I am writing to you from 36,000 feet in the air, on the long road home from San Francisco to Ottawa, with a brief layover in Toronto. During my stay, which was my quarterly jaunt across the country for my day job, I had the opportunity to log some time at the Mikkeller Bar (Untappd being my punch-card) just around the corner from my hotel. I had been there once before for a couple of beers in mid-June, but this time around I was able to get down to business. This is my account of two very foggy evenings.
The first session we had was held below the main bar in the Tivoli sour room(!!!). Needless to say I was pretty thrilled. To make matters even better, they had a Brett IPA named “Mastodon Mother Puncher”. As a big fan of Mastodon who has seen them a few times, I may have been a bit giddy. The brew was well balanced, the hop bitterness taking away most of the gnarly horse blanket flavour associated with Brettanomyces that some people appreciate. Having grown up in a rural town with plenty of farms, I’ve had my share of horse stank.

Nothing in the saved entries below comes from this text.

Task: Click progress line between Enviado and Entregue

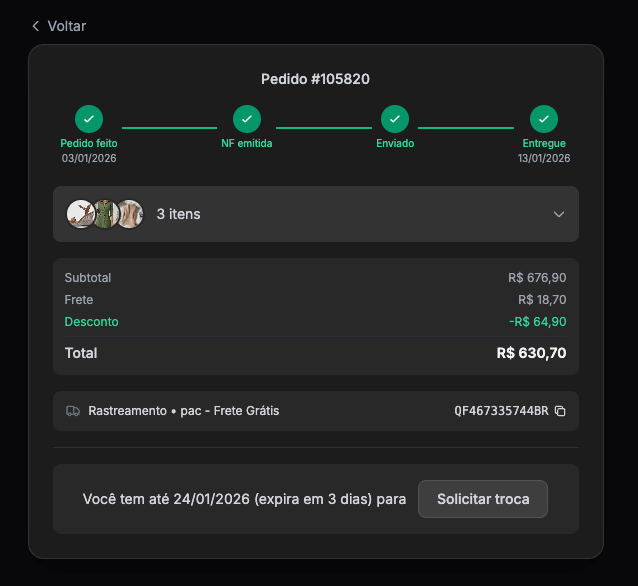Action: pyautogui.click(x=466, y=127)
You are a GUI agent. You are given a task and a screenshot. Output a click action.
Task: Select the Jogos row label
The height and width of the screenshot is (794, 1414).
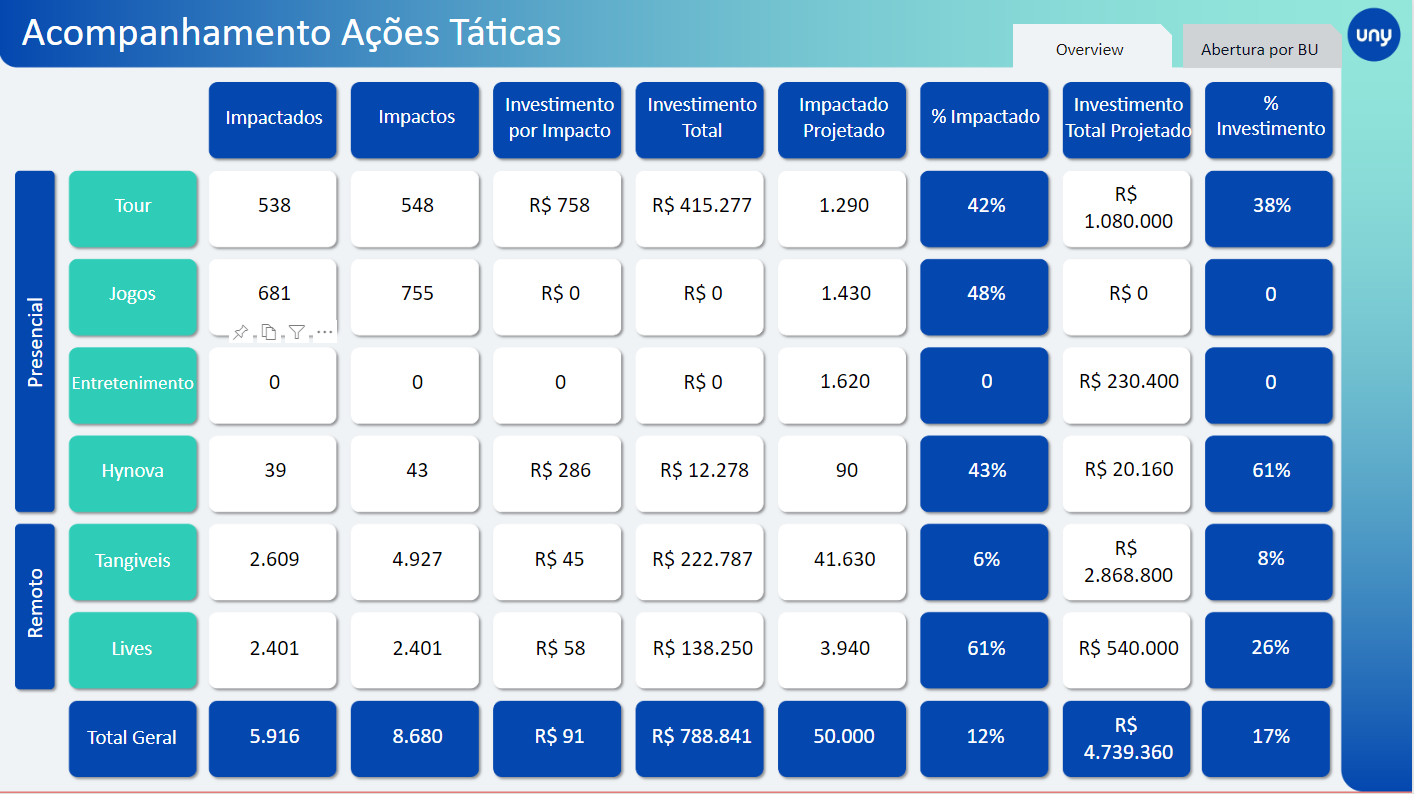[x=133, y=295]
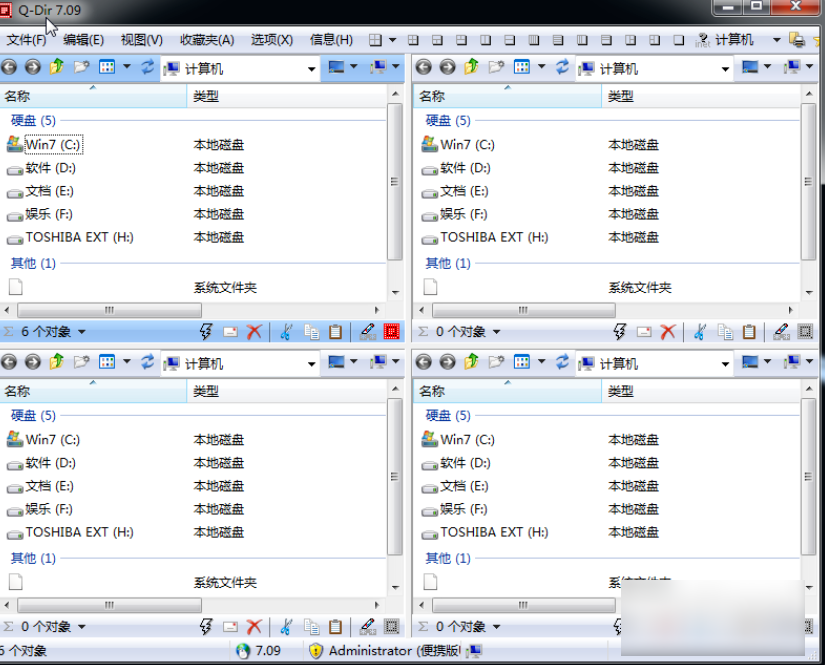Toggle the red square button in top-left pane
The width and height of the screenshot is (825, 665).
(392, 332)
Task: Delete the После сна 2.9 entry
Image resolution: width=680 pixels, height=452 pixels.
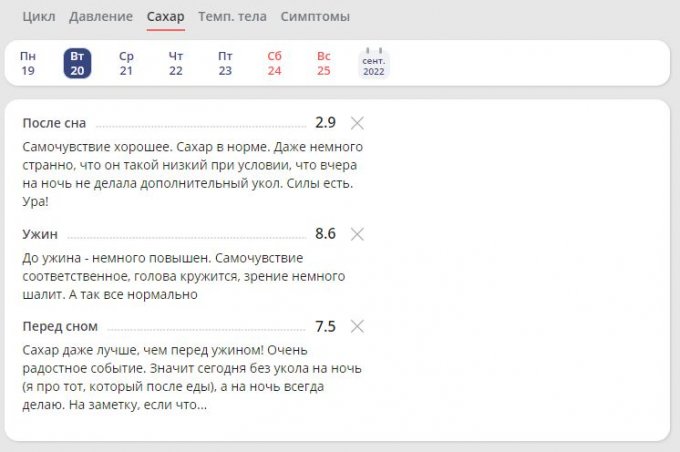Action: point(357,123)
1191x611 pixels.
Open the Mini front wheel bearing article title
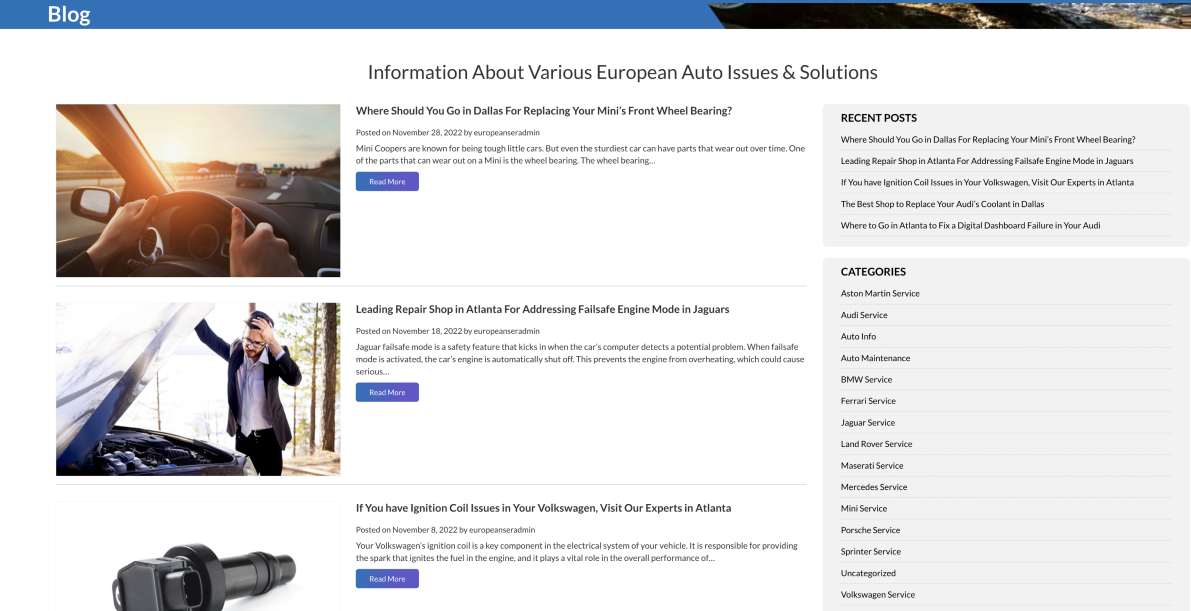pos(544,111)
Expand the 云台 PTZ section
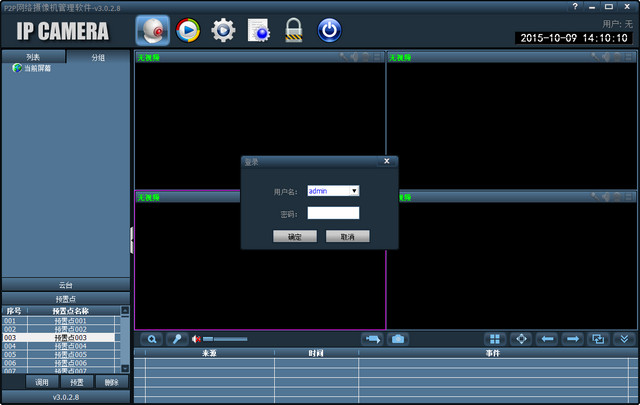Screen dimensions: 640x405 pyautogui.click(x=65, y=285)
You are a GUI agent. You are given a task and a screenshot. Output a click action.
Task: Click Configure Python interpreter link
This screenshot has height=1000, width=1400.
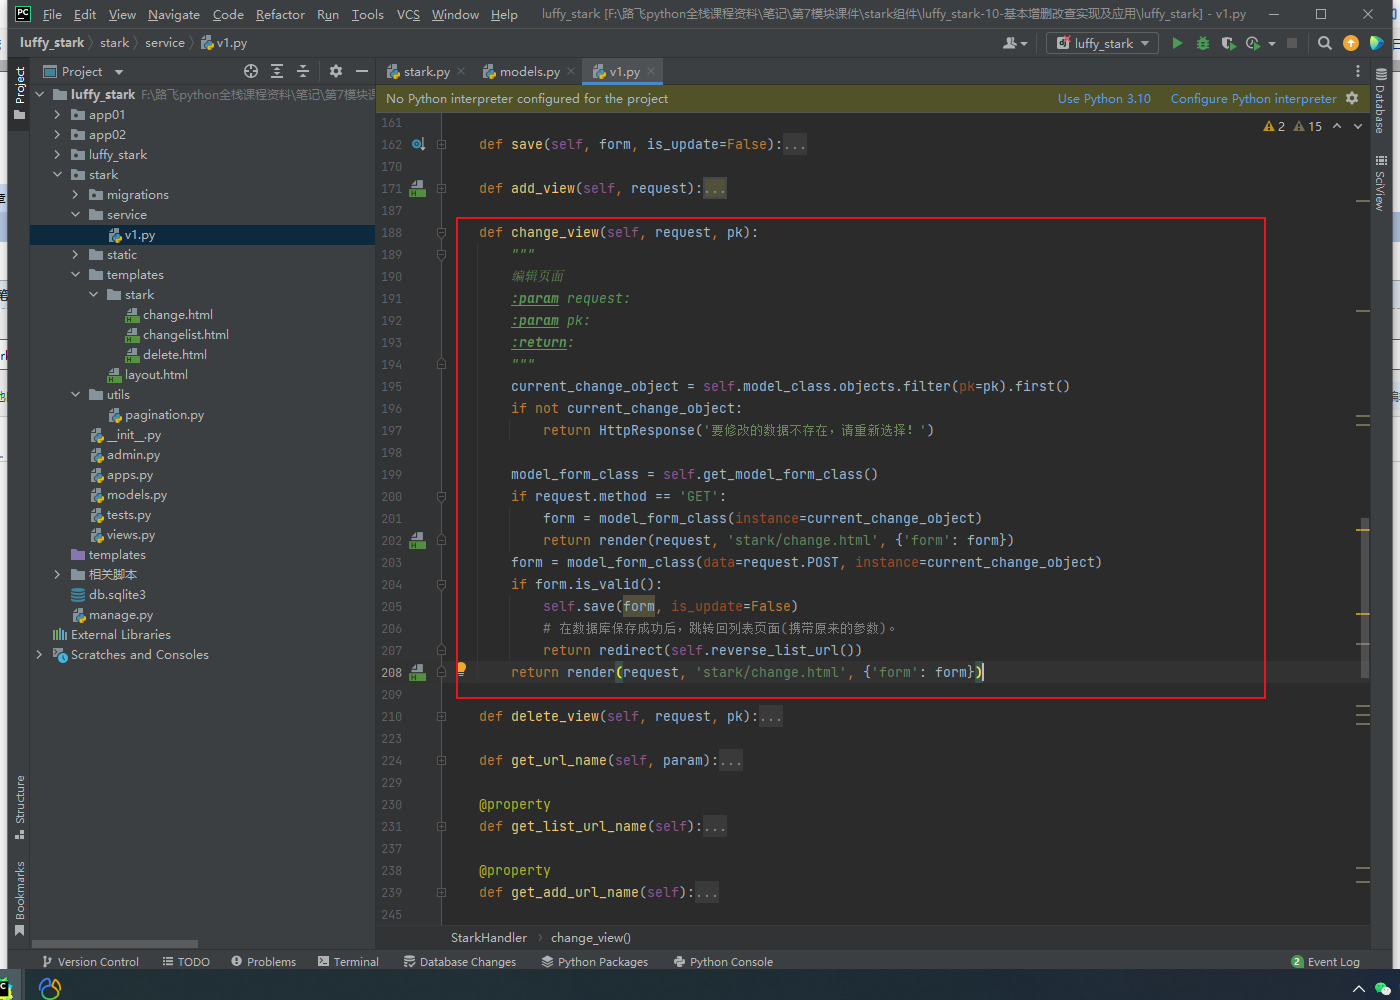pyautogui.click(x=1253, y=98)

Deciding to ride the sour train throughout the night, I then moved on to the various sour beers that leverage spontaneous fermentation: Spontanyuzu, Spontandryhop Centennial, and Spontandryhop Mosaic. These exquisite brews had the same great balance of sweet, bitter, and tart that I have come to expect from Mikkeller beers. The Japanese Yuzu fruit adds a juicy element to the tart brew, the centennial dry-hopped version added a floral element to it - predominantly on the nose, and the Mosaic iteration contained elements of tropical fruit to accent the sour goodness.
|Mikkeller Oude Gueuze|
Let’s fast-forward a few rounds to the main event: a bottle of Oude Geueze collaboratively brewed by Mikkeller and Belgian brewers Brouwerij Boon. This blend of Lambics ranging from one to three years old was amazing. Shared amongst myself and four other beer geeks, the Oude Geueuze was a huge hit. Dry, with an almost sparkling wine-like effervescence, this beer went down super well, with the sour aftertaste I have come to know and love. And while there was definitely some essence of horse blanket from the wild yeast (aka Brettanomyces), it wasn't prevalent.
That pretty much wraps up night one. Beer aside, though, one of the coolest elements of travel for me is meeting other Canadians, especially those who are familiar with the small town from where I emerged. The bartender - who took great care of us in the Tivoli room - was from Toronto, and was familiar with my neck of the woods, which is cool. Trashed and probably incoherent as I was, it was still fun to chew the fat for a bit and find a familiar element in an unfamiliar place. While not as serendipitous as meeting a dude from Ottawa in a Singaporean brew pub, it’s still noteworthy.
|The lovely Jackie Brown.|
For Mikkeller part deux, I didn't jump into the sour beers immediately, deciding to wade in slowly. Instead, I started out with “M is for Murker”, a wet-hopped New England-style IPA that was actually quite mellow. I suppose that's the nature of wet-hopping, though. The beer was still packed with floral, melony flavour, and I do like the hazy, golden hue. I had a few other beers after the Murker, but the one that really stood out was Jackie Brown. Holy shit. Honey, caramel, and some nuts on the palate, balanced out with some floral/earthy hops in Simcoe, Nugget, and Centennial, this brew rocked my world.
After I had my rendez-vous with Jackie, it was near time to wrap things up so I would be able to function for the flight home, so I only had two more to wrap up the night: another Spontandryhop Mosaic and one more Mother Puncher to round things out. What a great way to end the night, and the trip as a whole. Between the excellent beers, the welcoming atmosphere, the phenomenal service, and hanging out with great people… hot damn, those were two good nights. See you in March, Mikkeller.